Regulators step up crackdown on illegal forex trade
Chinese regulators have stepped up their efforts to clamp down on foreign exchange crimes, including underground banks, by punishing dozens of banks, companies and individuals for illegally selling or purchasing foreign currencies.
The State Administration of Foreign Exchange (SAFE) has recently published a list of 20 foreign exchange crimes that it has uncovered and punished. Seven of the cases involved banks, including branches of major banks such as Bank of China and China Merchants Bank.
Regulators have also stepped up their efforts to punish individuals who violate foreign exchange rules by illegally selling and purchasing foreign currencies.
In the SAFE list, seven individuals were punished for illegally moving assets overseas, including an individual from Hong Kong. The individual, who was only identified by his surname as Chen, wired 17 million yuan to an account run by an underground bank in an attempt to transfer the money overseas to purchase real estate asset. Chen was fined 1.53 million yuan.
China has rolled out efforts to rein in money laundering and illegal financing. Several government departments released a management guideline in mid-October for internet financing, noting that online financial institutions should report any single-day transaction above 50,000 yuan to the government within five days.

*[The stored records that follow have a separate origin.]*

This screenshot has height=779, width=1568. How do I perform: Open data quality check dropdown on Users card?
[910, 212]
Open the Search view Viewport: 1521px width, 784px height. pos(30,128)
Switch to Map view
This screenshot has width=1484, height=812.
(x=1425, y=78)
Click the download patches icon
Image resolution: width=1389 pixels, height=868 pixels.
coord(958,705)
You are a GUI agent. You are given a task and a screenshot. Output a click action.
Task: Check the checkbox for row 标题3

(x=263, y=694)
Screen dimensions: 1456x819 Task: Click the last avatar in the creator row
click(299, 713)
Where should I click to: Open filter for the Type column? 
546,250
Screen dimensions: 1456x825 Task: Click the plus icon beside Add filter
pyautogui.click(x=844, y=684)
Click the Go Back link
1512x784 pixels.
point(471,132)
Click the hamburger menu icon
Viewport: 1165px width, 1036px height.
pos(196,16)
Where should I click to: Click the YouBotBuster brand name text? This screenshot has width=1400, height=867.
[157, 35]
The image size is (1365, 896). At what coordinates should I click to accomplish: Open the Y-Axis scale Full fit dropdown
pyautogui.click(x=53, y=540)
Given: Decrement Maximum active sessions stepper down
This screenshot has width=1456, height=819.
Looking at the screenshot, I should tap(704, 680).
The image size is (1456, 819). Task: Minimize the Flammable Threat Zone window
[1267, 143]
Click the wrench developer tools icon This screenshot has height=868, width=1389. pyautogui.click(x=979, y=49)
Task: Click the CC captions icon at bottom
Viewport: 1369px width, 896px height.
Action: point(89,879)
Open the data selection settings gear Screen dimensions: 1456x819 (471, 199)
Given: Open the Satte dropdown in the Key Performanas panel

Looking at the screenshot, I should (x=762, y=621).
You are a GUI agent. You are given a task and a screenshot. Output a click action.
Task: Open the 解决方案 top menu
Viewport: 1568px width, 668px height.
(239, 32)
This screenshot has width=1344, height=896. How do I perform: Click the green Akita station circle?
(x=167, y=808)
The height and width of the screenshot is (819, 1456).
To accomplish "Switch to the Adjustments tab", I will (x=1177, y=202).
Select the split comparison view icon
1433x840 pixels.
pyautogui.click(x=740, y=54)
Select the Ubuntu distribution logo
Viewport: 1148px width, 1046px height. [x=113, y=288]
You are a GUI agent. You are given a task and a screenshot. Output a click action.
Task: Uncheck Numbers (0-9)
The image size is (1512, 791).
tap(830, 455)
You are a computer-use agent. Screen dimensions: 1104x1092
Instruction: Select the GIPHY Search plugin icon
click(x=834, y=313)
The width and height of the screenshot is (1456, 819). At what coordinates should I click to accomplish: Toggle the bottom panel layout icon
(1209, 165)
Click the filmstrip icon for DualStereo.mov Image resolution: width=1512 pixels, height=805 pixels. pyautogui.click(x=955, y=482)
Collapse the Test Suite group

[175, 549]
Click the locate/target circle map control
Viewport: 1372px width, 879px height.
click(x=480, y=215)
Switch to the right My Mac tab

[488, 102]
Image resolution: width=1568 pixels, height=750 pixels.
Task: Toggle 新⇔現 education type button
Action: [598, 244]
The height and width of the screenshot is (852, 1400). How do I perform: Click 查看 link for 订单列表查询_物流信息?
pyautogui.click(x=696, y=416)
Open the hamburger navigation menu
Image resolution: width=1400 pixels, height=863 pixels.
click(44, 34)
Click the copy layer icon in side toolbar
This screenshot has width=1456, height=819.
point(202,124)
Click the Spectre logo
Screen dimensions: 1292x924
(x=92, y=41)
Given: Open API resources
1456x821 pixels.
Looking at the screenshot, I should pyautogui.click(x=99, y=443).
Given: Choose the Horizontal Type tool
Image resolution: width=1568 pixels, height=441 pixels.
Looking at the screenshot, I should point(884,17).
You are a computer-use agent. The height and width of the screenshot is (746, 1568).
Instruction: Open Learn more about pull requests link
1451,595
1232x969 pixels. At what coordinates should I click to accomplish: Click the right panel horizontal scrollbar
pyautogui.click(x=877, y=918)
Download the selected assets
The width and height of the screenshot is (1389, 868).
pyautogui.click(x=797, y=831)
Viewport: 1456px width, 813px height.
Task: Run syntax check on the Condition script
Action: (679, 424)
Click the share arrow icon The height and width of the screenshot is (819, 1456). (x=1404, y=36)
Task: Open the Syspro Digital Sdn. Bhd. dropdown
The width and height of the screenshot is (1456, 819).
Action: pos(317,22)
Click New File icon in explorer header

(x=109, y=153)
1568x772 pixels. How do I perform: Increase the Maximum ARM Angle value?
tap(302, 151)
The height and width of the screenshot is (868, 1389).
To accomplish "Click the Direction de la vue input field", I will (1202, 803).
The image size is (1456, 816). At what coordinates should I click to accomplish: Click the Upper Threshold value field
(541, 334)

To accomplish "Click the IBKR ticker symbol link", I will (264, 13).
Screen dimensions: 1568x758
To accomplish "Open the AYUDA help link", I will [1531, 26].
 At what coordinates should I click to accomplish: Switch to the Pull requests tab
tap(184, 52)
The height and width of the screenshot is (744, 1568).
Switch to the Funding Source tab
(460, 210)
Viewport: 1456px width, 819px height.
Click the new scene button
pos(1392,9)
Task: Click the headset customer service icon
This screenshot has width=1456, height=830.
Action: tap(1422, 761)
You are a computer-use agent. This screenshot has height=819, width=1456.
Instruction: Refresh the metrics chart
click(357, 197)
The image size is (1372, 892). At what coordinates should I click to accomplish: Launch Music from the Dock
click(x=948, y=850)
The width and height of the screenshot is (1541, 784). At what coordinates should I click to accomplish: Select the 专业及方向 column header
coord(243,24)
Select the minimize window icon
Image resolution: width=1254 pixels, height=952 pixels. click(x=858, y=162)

The government’s efforts to tighten the wall against currency flows come at a time when the yuan is showing a downward trend against a stronger US dollar amid fluctuating global financial markets.
Dong Dengxin, director of the Wuhan University of Science and Technology’s Finance and Securities Institute, told the Global Times on Thursday that exchanging currencies for personal purposes like tourism and overseas study is closely watched by government regulators and it’s very hard for individuals to bypass the law.
But he said that some individuals buy overseas currencies via business channels, such as by forging a trade contract and then exchanging currencies in the name of cross-border trade.
“But the government has also started to crack down on those moves. In the past, companies or individuals only needed to put on record their overseas contracts, but now the government will also check the authenticity of those investments,” Dong said.